Fortunately I finally figured out how to do it:
- Install NodeJS (I recommend doing it using nvm) and Yarn (npm is fine as well, but I prefer Yarn)
- Set up a package.json file, e.g. by running yarn init
- Install Prettier, Babel-eslint, eslint and eslint-plugin-babel:
yarn add --dev prettier eslint babel-eslint eslint-plugin-babel - In IntelliJ, go to File > Settings > Plugins > Marketplace and install "File Watchers" and "Prettier"

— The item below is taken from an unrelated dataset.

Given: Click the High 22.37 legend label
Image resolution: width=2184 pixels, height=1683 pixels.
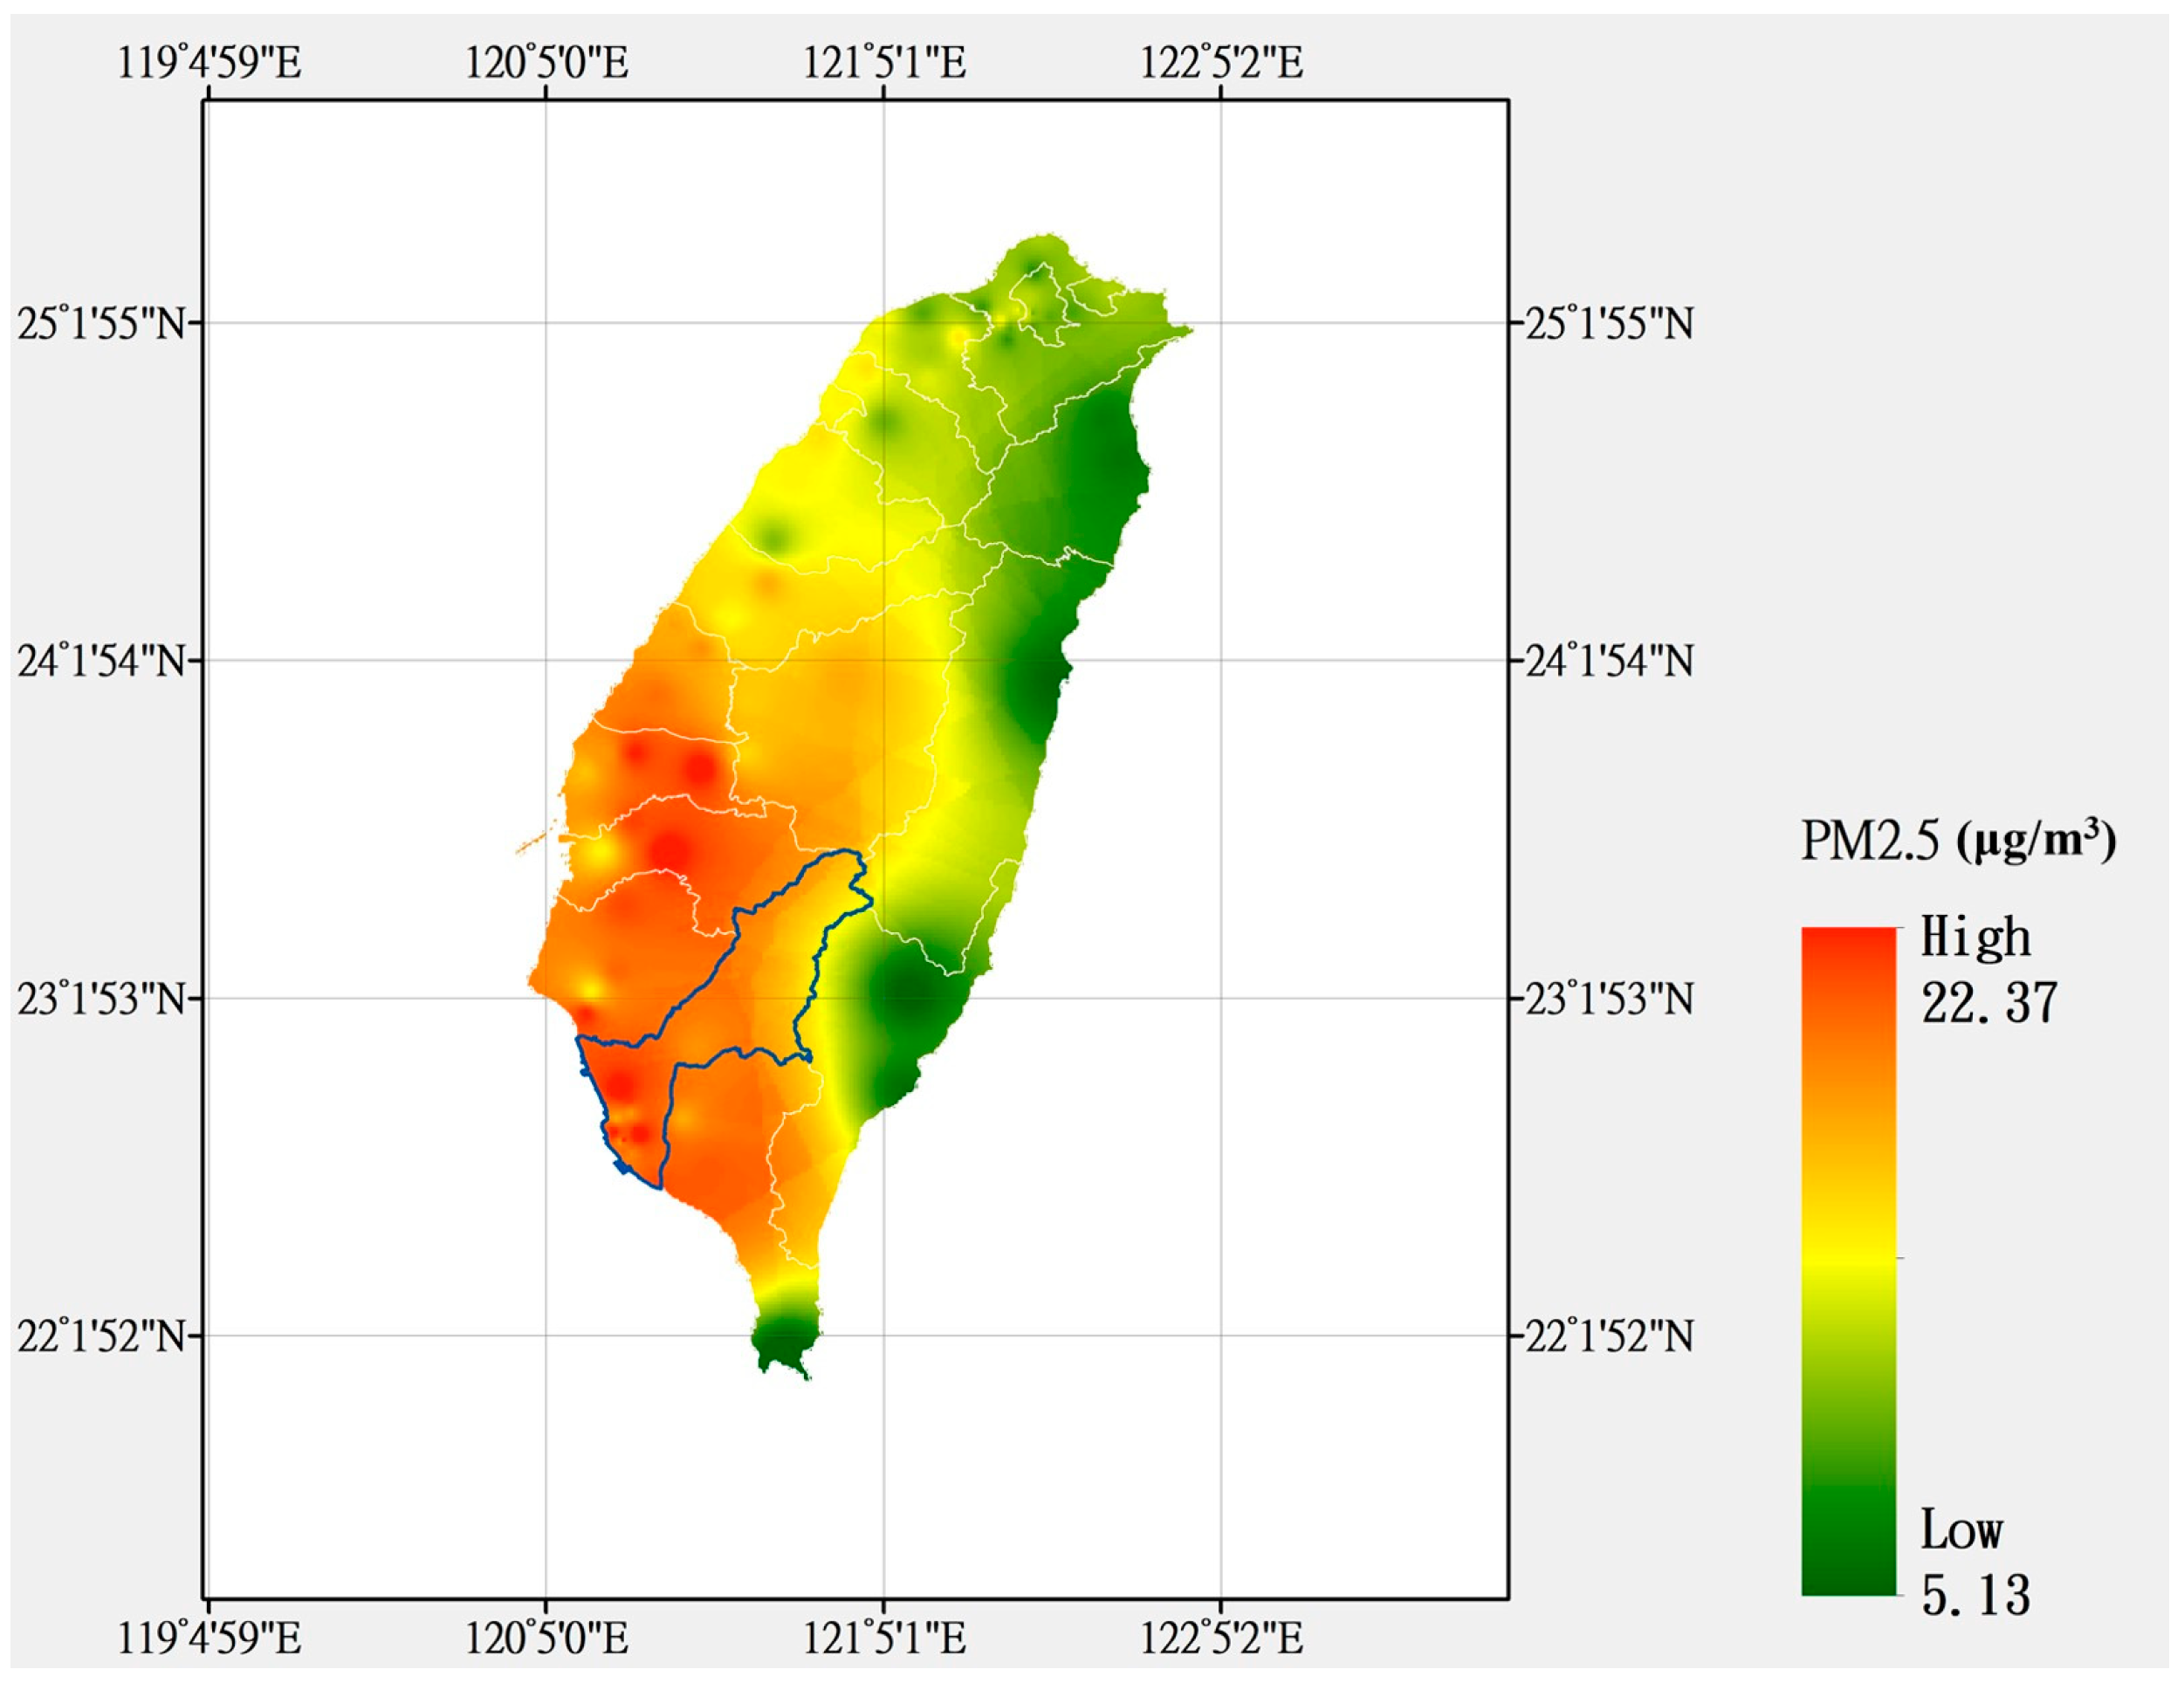Looking at the screenshot, I should coord(1987,970).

- In IntelliJ, set up File Watchers for HTML under File > Settings > Tools > File Watchers and add a watcher for the file type HTML, set up the arguments --parser html --write $FilePathRelativeToProjectRoot$ and under "Advanced Options" make sure that the options "Auto-save edited files to trigger the watcher" and "Trigger the watcher regardless of syntax erorrs" are unchecked.
- Create a .prettierrc file in the project's root directory with at least this configuration: {
"htmlWhitespaceSensitivity": "ignore"
} - this will prevent Prettier formatting closing ">" characters from inline HTML tags to sometimes end up on separate lines.
Hooray, now IntelliJ does a nice HTML file formatting the way a frontend developer like me can enjoy it.